TASK PROMPT: Set down exactly the lines in the records below that run from the line with "The width and height of the screenshot is (338, 310)." to the line with "Select the red-caped hero reward portrait", inclusive, and nothing more.

RECORDS FOR THE EXERCISE:
==========

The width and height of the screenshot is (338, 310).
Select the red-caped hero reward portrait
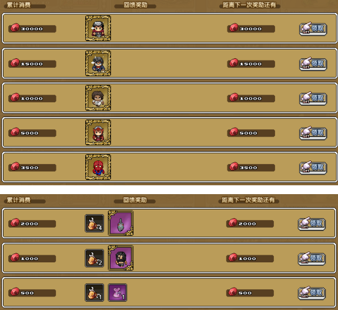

==========

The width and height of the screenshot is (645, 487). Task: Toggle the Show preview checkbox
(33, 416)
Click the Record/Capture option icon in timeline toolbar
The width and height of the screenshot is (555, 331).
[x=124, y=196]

==========

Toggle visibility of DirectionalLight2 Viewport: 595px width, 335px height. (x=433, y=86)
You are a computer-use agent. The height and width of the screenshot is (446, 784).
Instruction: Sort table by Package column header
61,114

==========

EXPECTED ANSWER:
The width and height of the screenshot is (338, 310).
Select the red-caped hero reward portrait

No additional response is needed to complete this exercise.